== Extracted text ==
>-----Message d'origine-----
>De : Jesse Sheidlower [mailto:jes...@panix.com]
>Envoyé : jeudi, 10. janvier 2013 16:16
>À : catalyst@lists.scsys.co.uk
>Objet : [Catalyst] DB values that change very rarely
>
>
>In one of my apps, I have a number of tables that contain values that
>change very rarely. 
[...]
>This means that almost every page generation hits the database a whole bunch of
>unnecessary times, and that all of my controllers are cluttered.
>
>This must be a fairly common problem. What's the best way to deal with
>it--both the desire to persist what is mostly static data, and to keep
>my controllers clean?

Hi Jesse,

First of all, you need a piece of information that tells you if the 
configuration data has changed. It can be a version number or a timestamp 
column, either associated to each table (if these tables change individually), 
or in a global "version table" that covers everything. Every time that a power 
user edits such data, your version number or timestamp must be updated. 

Or maybe all this configuration data that doesn't change very often could be 
stored, not in database, but in a config file (using YAML, XML, or 
Config::General). In that case you have the mtime of the file to tell you if 
the data has changed.

Based on this, your controller can use any of the CPAN caching modules to keep 
the data in memory; you still need to go to the datasource to check if the 
version number or timestamp has changed, but that's a much smaller request.
===
■ **Exercise tasks**
**1)** In the mailing-list reply about rarely changing database values, reproduce the passage starting at "First of all, you" and ending at "much smaller request.", swapping "timestamp" for "revision date".
**2)** Answer these from the mailing-list reply about rarely changing database values:
(a) To what address was the original message sent?
(b) Which three formats does the reply suggest for a config file?
(c) If the data lives in a config file, what indicates whether it has changed?
**3)** Continue the mailing-list reply about rarely changing database values from its last sentence.
The material below comes from a separate source.
== Raw data ==
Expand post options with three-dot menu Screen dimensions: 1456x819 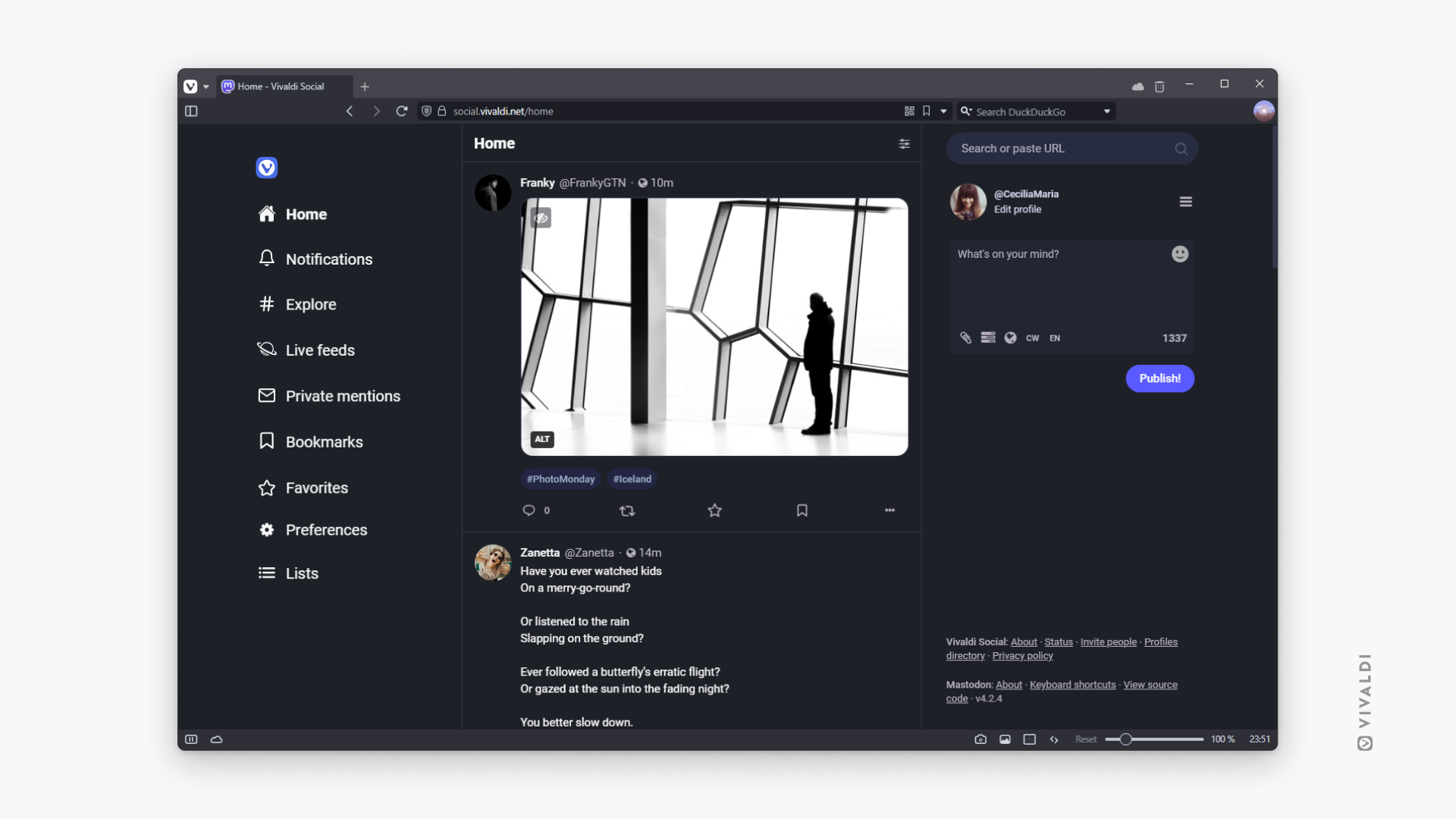tap(889, 510)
===
■ **Task-by-task answers**
**1)**
First of all, you need a piece of information that tells you if the 
configuration data has changed. It can be a version number or a revision date 
column, either associated to each table (if these tables change individually), 
or in a global "version table" that covers everything. Every time that a power 
user edits such data, your version number or revision date must be updated. 

Or maybe all this configuration data that doesn't change very often could be 
stored, not in database, but in a config file (using YAML, XML, or 
Config::General). In that case you have the mtime of the file to tell you if 
the data has changed.

Based on this, your controller can use any of the CPAN caching modules to keep 
the data in memory; you still need to go to the datasource to check if the 
version number or revision date has changed, but that's a much smaller request.

**2)**
(a) catalyst@lists.scsys.co.uk
(b) YAML, XML, and Config::General
(c) The mtime of the file

**3)**
Another way would be to exploit the caching functionality of the browser 
itself. In that case, the configuration data should be at a separate URL, like 
/myApp/config.json. Every page should use client-side javascript to exploit the 
config.json data (for exemple for building the various OPTIONS of a SELECT). 
Each page of the application loads /myApp/config.json, either through a <script 
src="...">, or through an Ajax call.The controller that serves this config.json 
should implement conditional GET, i.e. read the "If-Modified-Since" or 
"If-None-Match" headers, ask the datasource for its timestamp, and return 302 
NOT MODIFIED if the client tag is in sync with the server data. That's a 
client-server round trip, but it's very fast because there is almost no content 
to be exchanged. Furthermore, the advantage is that the /config.json data is 
shared among all pages of your app -- it only travelled once from the server to 
the client.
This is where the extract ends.